Sordum ve evet, oğluydu. Benim için mutlu bir andı çünkü çocukluğumda radyodan
türkü dinleyerek büyüdüm ve Ahmet Sezgin’in türkü zevkimi yapan sanatçılar
arasında apayrı bir yeri vardı! Ne miydi o türküler: Gele gele geldim anam bu
kara taşa, Bir Of Çeksem Karşıki Dağlar Yıkılır, Değmen Benim Gamlı Yaslı Gönlüme,
Turnam Yükseklerden Uçar, Pencereden Kar Geliyor, Niye Çattın Kaşlarını, Kara
Bahtım Kör Talihim, hele de “Kahverengi Gözlerin”!
Sokaklarda
içimden gelen, “Bu insanla konuş!” sesine uyduğum zaman mutlaka mutlu bir
tesadüfle neticelenir o konuşma. Merkezine ulaşmak için hep geçmek zorunda
kaldığım Mecidiyeköy’ün arka sokaklarında, bir ayakkabı boyacısı daima aynı
yerde bir pilli radyo hep açık, müşteri beklerdi. Ben de hep bir gün bu adama ayakkabımı
boyatacağım diye düşünürdüm. O bir gün geldiğinde, aramızda o kadar ilginç bir
sohbet gelişti ki, o boyayı ben de gideceğim yeri unuttum. Çay geldi, radyo
açıldı, Ahmet sezgin okuyor: Deryada Bir Salım Yok…

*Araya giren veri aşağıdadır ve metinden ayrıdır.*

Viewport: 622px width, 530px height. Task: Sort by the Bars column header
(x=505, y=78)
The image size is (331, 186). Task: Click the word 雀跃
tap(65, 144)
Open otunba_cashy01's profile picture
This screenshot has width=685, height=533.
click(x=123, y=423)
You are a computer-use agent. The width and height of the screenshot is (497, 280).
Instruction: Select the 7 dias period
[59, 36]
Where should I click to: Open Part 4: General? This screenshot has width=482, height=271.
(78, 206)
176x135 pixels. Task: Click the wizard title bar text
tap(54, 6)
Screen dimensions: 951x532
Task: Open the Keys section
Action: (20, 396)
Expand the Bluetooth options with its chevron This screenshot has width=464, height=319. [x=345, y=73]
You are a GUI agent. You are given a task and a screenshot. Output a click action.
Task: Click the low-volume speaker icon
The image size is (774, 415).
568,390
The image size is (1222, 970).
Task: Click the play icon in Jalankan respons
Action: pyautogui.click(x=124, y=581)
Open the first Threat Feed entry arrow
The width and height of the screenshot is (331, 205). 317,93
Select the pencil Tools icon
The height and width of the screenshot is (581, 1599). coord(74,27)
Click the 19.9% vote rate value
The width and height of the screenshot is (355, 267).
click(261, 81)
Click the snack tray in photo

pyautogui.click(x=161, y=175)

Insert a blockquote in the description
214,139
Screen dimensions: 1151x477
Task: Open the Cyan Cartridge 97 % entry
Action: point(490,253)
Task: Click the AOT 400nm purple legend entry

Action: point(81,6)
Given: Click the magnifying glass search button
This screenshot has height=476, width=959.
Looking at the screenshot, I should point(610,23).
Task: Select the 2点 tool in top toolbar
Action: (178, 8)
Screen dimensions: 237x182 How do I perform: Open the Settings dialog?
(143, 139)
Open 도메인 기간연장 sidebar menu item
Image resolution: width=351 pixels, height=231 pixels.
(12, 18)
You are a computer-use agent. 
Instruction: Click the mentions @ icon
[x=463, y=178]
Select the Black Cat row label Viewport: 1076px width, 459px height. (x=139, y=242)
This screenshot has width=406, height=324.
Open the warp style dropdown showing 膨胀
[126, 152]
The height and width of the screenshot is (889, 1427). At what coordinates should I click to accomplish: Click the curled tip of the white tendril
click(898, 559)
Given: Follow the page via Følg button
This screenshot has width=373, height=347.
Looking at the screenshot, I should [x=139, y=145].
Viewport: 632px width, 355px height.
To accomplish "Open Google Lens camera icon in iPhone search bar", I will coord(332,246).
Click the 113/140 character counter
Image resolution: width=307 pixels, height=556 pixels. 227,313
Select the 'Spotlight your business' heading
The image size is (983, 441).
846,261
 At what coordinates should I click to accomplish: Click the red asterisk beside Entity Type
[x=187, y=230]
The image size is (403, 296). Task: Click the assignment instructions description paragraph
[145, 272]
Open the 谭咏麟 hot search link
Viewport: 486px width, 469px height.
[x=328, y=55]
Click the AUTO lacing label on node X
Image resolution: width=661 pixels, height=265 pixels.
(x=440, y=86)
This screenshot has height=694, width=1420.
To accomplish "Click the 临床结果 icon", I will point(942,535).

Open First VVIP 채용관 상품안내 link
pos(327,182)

“Orhan Gencebay’ın bestesi bu değil
mi” bu diyorum. Ayakkabı boyacısı sazı eline bir aldı ki neler
öğrendim. Meğer Orhan Gencebay, daha çok genç bir sanatçıyken Ahmet Sezgin'e, Yücel Paşmakçı, Hamdi Özbay, Tuncer
İnan, Mehmet Erenler, Musa Eroğlu, Arif Sağ, Nida Tüfekçi ve Zafer Gündoğdu
gibi eşlik eder, arkasında saz çalarmış…
Cenk
Bey’e bunu hatırlattığımda hüzünleniyor ve “Öyle ama cenazesine bile gelmedi”
diyor… Hatıralara daha fazla dalıp
sohbeti bir geçmiş zaman tüneline, talihli-talihsiz tesadüfler nakline
çevirmemek için ilk sualimi soruyorum.
Eşiniz
Ayşegül Hanım'a, Cenk Bey hakkında bir makale yazmayı düşünüyorum ama bana
bilhassa aleyhinde bilgi ve dedikodu lazım dedim. Anladığım kadarı ile eşiniz
bunu bir röportaj talebi olarak algılamış ve işte yüz yüzeyiz.
CENK SEZGİN:
Bana sorun, ben hepsini söyleyeyim size. Lehimde ve aleyhimde konuşulan her ne
varsa…
Onlar neler
diye sormayacağım çünkü önce biraz içimi dökeyim:
Bodrum Türk Filmleri Haftası –birkaç istisna dışında- Türkiye’deki domates, kiraz,
maydanoz festivallerini andıran sinema etkinliklerinin sınıfında değil.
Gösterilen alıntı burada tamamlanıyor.